La compétence s’évalue et se développe en situation de travail, la formation est un des moyens et prérequis au développement des compétences, donc de la performance pour tout employeur.
8 à 10 000 stagiaires par an en régions Bourgogne-Franche-Comté et Auvergne-Rhône-Alpes, dans une cinquantaine d’agences.
Vous êtes au cœur des politiques publiques de formation, quel bilan faites-vous de ces politiques ?
Les politiques publiques ont traité prioritairement, et plutôt correctement, les questions d’apprentissage et de formation des demandeurs d’emploi. Mais l’angle mort de la réforme de 2018 est la formation des salariés des TPE et PME.
L’accès à la formation pour les entreprises de moins de 250 salariés ne cesse de diminuer d’année en année. Ce qui est grave ! Car les évolutions technologiques sont toujours plus importantes, la concurrence est toujours plus forte. Et il ne faut pas s’étonner que les grands groupes prennent toujours plus de place dans le paysage économique français, au détriment des PME. Or la vitalité économique d’une nation dépend aussi de son tissu de TPE-PME.
Et pour ces TPE-PME, la question essentielle n’est pas tant celle de la formation, que plus globalement celle du développement des compétences. Or, dans ce domaine, on voit clairement les effets de bord de la réforme.
En investissant dans l’apprentissage et la formation des demandeurs d’emploi, mais pas dans le plan de développement des compétences des salariés, on a abouti à une baisse globale de la productivité du travail. Un apprenti ou un demandeur d’emploi en insertion ne peut pas être aussi productif qu’un salarié en poste. Parallèlement au formidable effort fait en direction des apprentis et des D.E, il aurait fallu réaliser un effort aussi important de montée en compétence des salariés en poste. Cela aurait permis, si je prends une image, « d’aspirer » et de promouvoir les salariés au sein des entreprises. Tandis que là, « on a poussé » apprentis et D.E dans l’entreprise, sans créer la valeur ajoutée à même de financer durablement la croissance des emplois des entreprises.

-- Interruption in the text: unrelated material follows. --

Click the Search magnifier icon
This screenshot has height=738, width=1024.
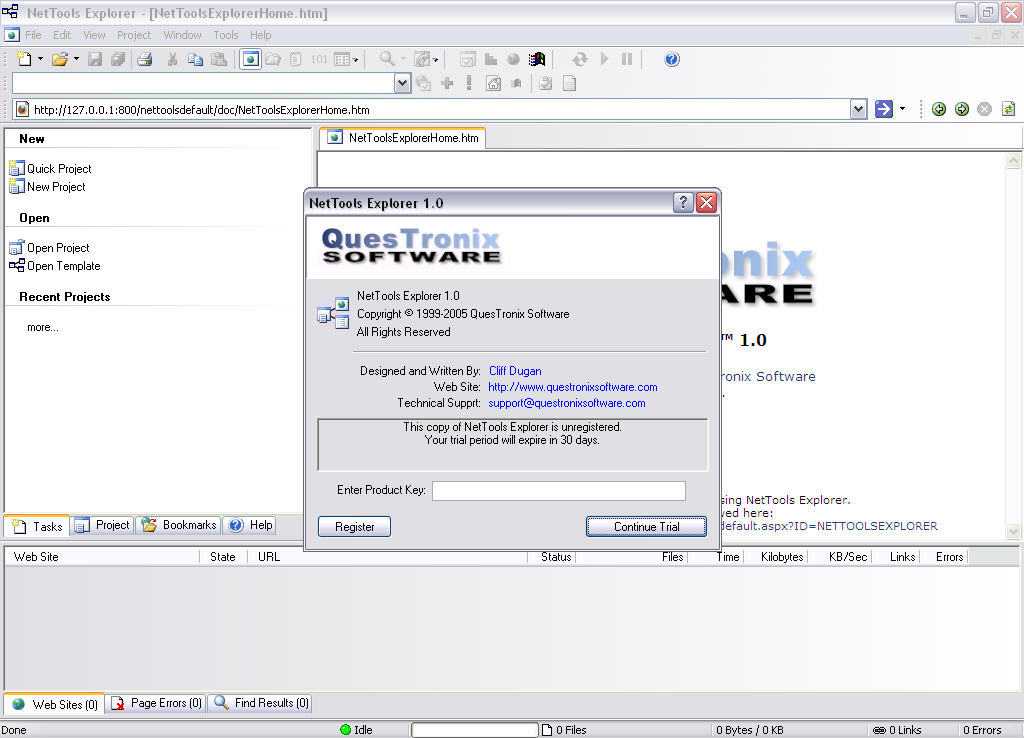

Les petites entreprises ont eu moins de moyens pour développer les compétences (550 M€ seulement au titre du PDC < 50 salariés en 2023, autant budgété en 2024), mais il ne faut pas oublier le CPF ?

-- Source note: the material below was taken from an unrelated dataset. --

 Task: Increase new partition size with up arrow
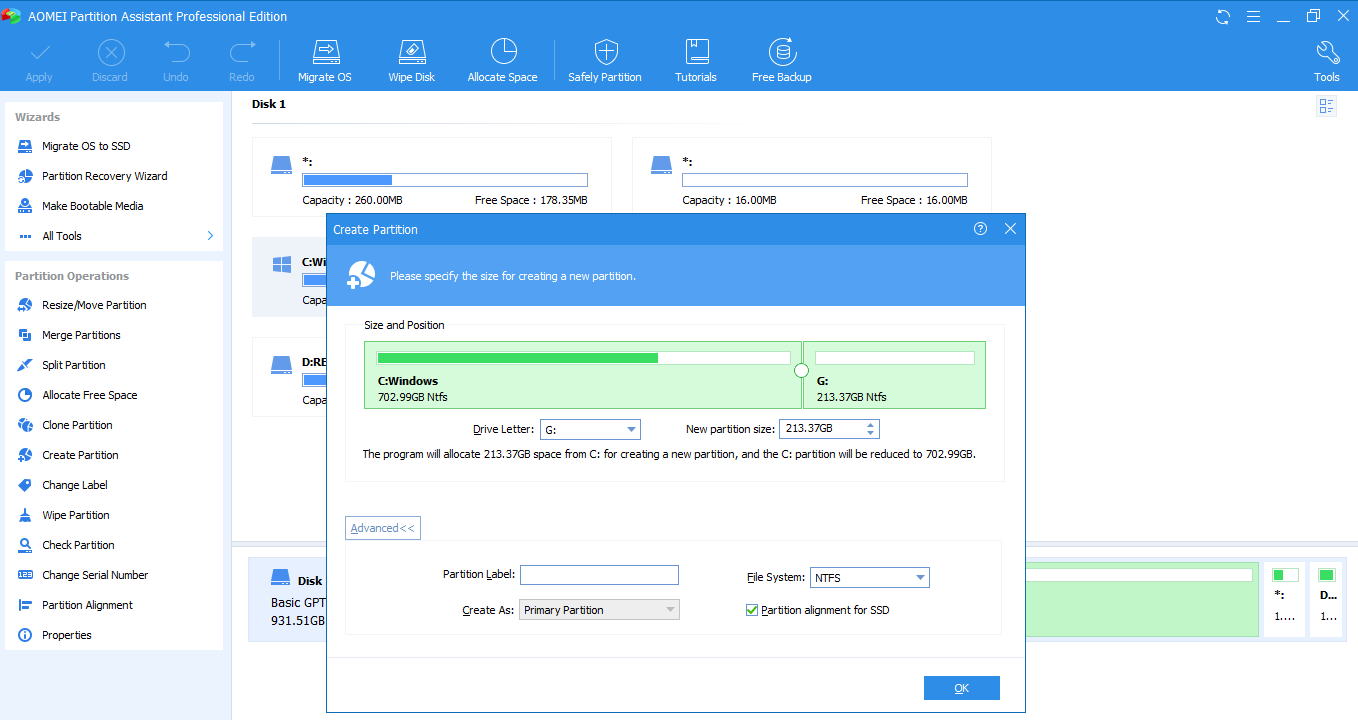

L’enjeu, comme je l’ai dit, est le développement des compétences, c’est-à-dire concrètement la montée en compétence des salariés pour permettre une montée en gamme des produits et services des entreprises françaises. Mais pour cela il faut faire de la promotion interne, pas seulement de la formation externe.
Or, tant qu’on n’automatisera pas l’abondement CPF par l’employeur, il n’y aura pas de co-construction sur un projet partagé de développement des compétences. C’est toute la limite du CPF, alors que cela était envisagé dès le démarrage du projet EDOF. En faisant du CPF, un dispositif totalement à la main du salarié, l’entreprise n’a pas pu s’en emparer, et s’en est désinvestie Le CPF aurait dû permettre le développement de la formation sur le temps de travail. Employeurs et salariés auraient dû s’accorder, voire négocier, sur le choix de la formation d’une part et sur les conséquences de l’acquis de compétences : aménagement du poste de travail, reconversion, promotion…d’autre part.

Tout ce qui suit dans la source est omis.